The previous expression shows that the leakage rate through the crack, unchanged from the previous situation as long as L <L _g , slows down considerably as soon as the CO2 continues its progression under foam shape (ie when L> L _g ). The speed ratio at the distance L, L> L _g , in the presence and in the absence of foam is indeed:

u (L) μ _g L _g + μ _m L _m

again, by setting μ = - (apparent viscosity ratio (s) (therefore

mobility) of the original CO2 and CO2 in the form of foam), and by normalizing the path distance of CO2 in the form of foam (L γm = - L ¹ m ^{1 •} ):

"Mod with μ. 1 u (l -L _m ) + μ.L _n

In the optimal case where the foaming properties of the mixture (CO 2 + surfactant solution) are acquired as soon as the mixture enters the crack initiated at the top of the tank, that is to say in the case where the distance

L _g is zero, the rate of progression of CO2 is reduced in the ratio of the viscosities of the gas (CO2) and the foam, that is:

W mod u μ. As before, the transit time of CO2, t (L), is expressed as long as L <L _g , t (L) is expressed according to the formula given above; for L> L _g : t (L) = _tg (L _g ) + t _m (L _m ) with

and

UiU +. U,. _g - -μ (, L, _g +, H ττ)) L _r n (, L ^L _e ^g + ⁺ H + ⁺ L ^L _n ^m )]
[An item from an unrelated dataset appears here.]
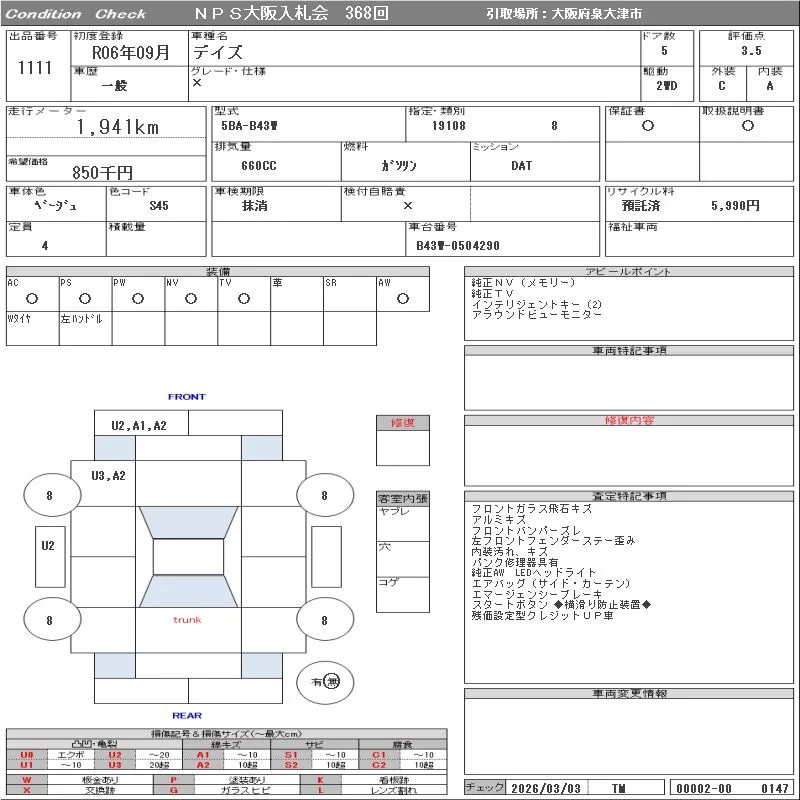Click the chassis number B43W-0504290 field
The height and width of the screenshot is (800, 800).
click(x=458, y=245)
(If L _g = 0, L = L _m , of course we find the expression (1) given above, with the viscosity μ _g replaced by the viscosity μ _m = μ.μ _g ) We finally get:

By repeating the application data used above, and assuming that the foam properties are acquired 100 meters above the roof of the tank (ie by pressure drop of the order of 10 bar), and that this foam increases the apparent viscosity of the gas by a factor of 500, the following travel times are obtained:

- CO2 in its original form takes 5 to 6 hours to reach 100 meters from the roof, from which side the viscous nature of the foam is assumed,

- from this coast, its progression is slowed down considerably and 71 days are then required to reach 100 meters higher, that is to say 800 meters deep. - after one year, the CO2 is still only 630 meters deep, whereas it would have reached the surface in 6 days in the absence of foam (assuming the hydraulic path established to the surface and neglecting variations of CO2 properties as a first approximation).
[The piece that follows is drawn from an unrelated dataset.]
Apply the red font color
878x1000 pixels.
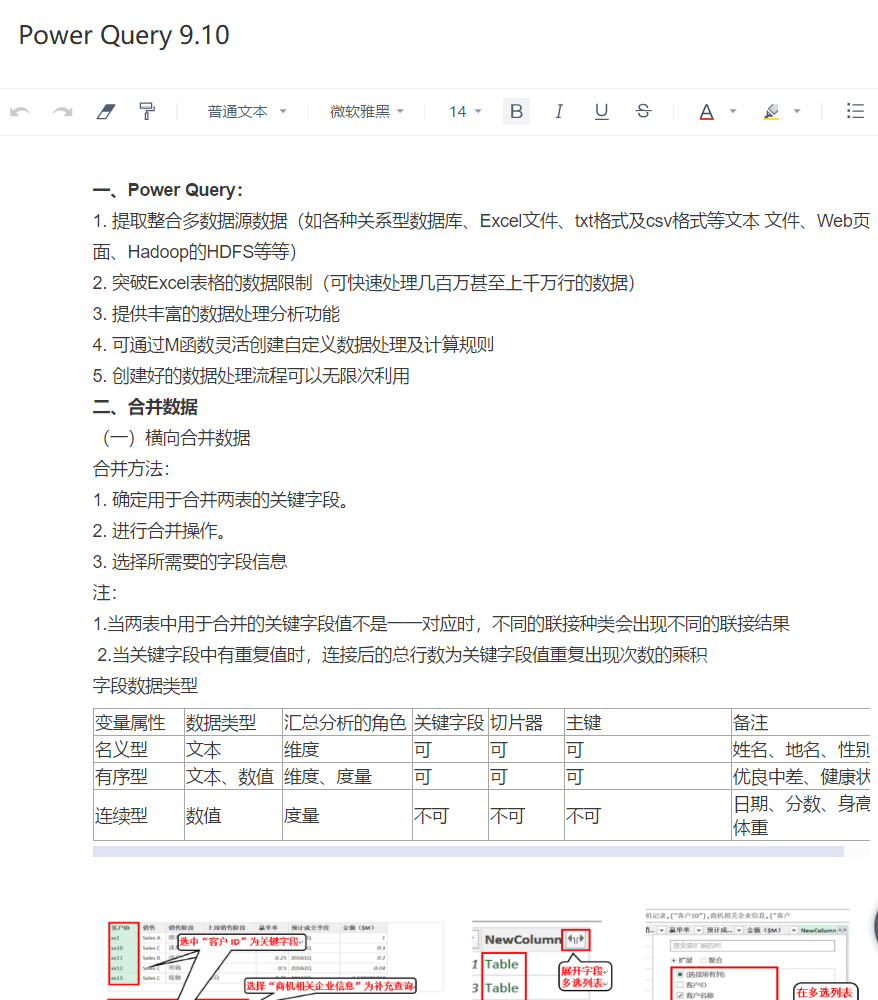coord(707,112)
In the optimum case where, in the presence of the foaming agent solution, the CO2 behaves like a foam under the conditions of pressure and temperature of the tank, the CO2 leak takes place in the form of foam as soon as it penetrates into the crack and then the speed ratio ^Mmo is u (L)

constant and equal to = = 1/500 over its entire flight path. The leak times

M are then increased in the same ratio viscosities of the foam and the original fluid. In this situation, CO2 (in the form of foam) is found in 790 meters deep after a year and takes almost 8 years to reach the surface.
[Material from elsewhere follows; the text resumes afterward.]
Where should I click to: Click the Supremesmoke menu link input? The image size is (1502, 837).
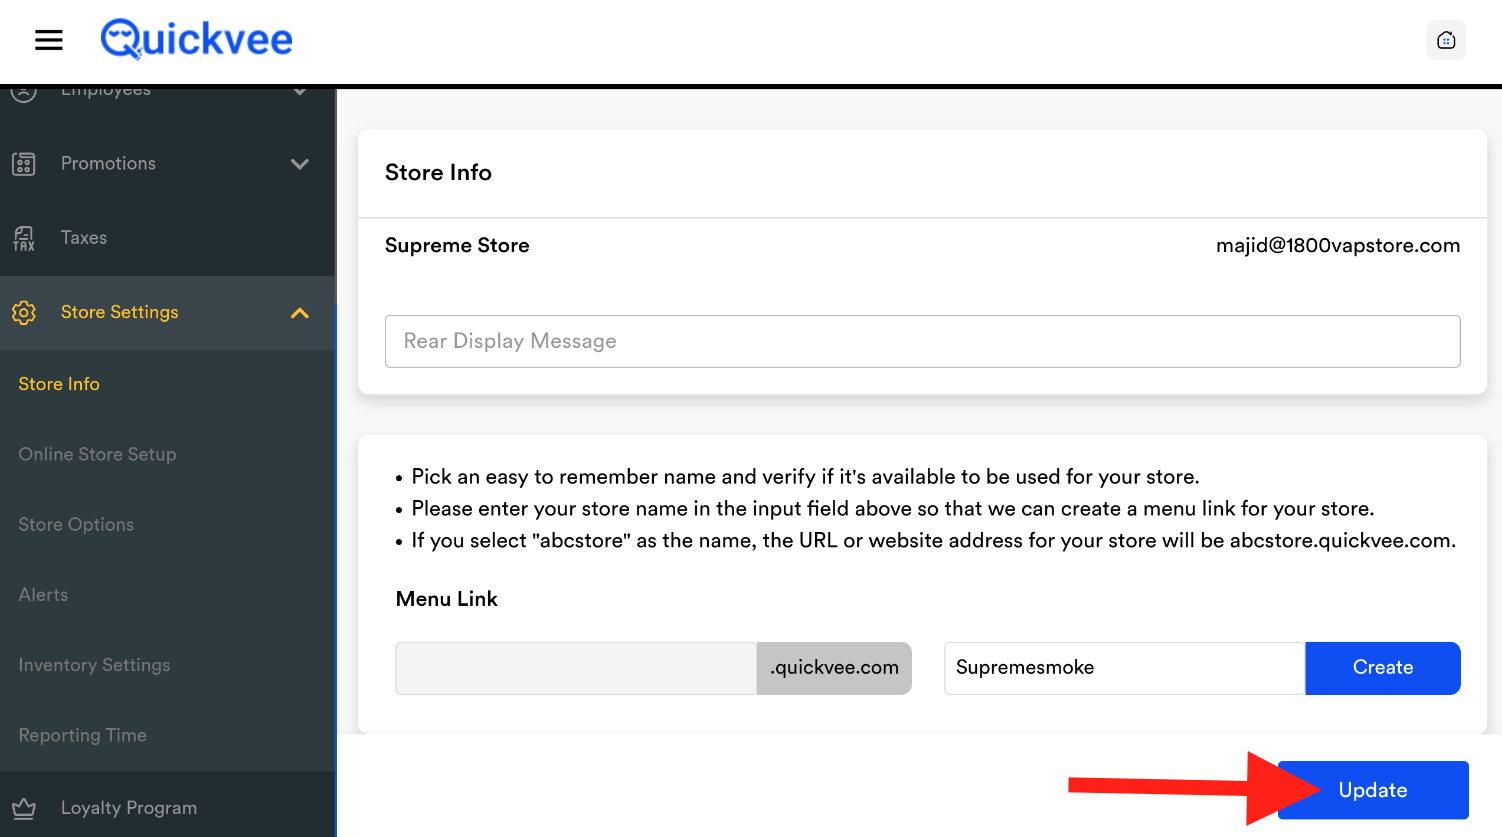[x=1124, y=668]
Thus, during the loss of integrity, suspected or proven, of a storage tank by fracturing, the procedure according to the invention of setting up a foaming agent at the top of the tank allows to slow down about two or even three orders of magnitude the speeds and migration times of CO2 in the hydraulic path created from the top of the tank. The present invention thus provides operators with considerably increased time to analyze the situation and take the necessary measures.

Claims

1) Method for controlling the integrity of a geological storage containing CO2, characterized in that the following steps are carried out:

2) Method according to claim 1, wherein the mobility agent is a foaming agent chosen to foam the CO2 that leaks through said blanket.

3) Method according to claim 2, wherein said foaming agent is a surfactant or a mixture of surfactants, in aqueous solution.

4) Method according to one of the preceding claims, wherein the injection point of the mobility reducing agent is in the vicinity of the roof of the tank.

5) Method according to one of the preceding claims, wherein sensors detect the embrittlement of the cracking cover to trigger the injection of a determined volume of CO2 mobility reducing agent.

6) Method according to one of the preceding claims, wherein said agent is injected through a well opening to the roof of the tank.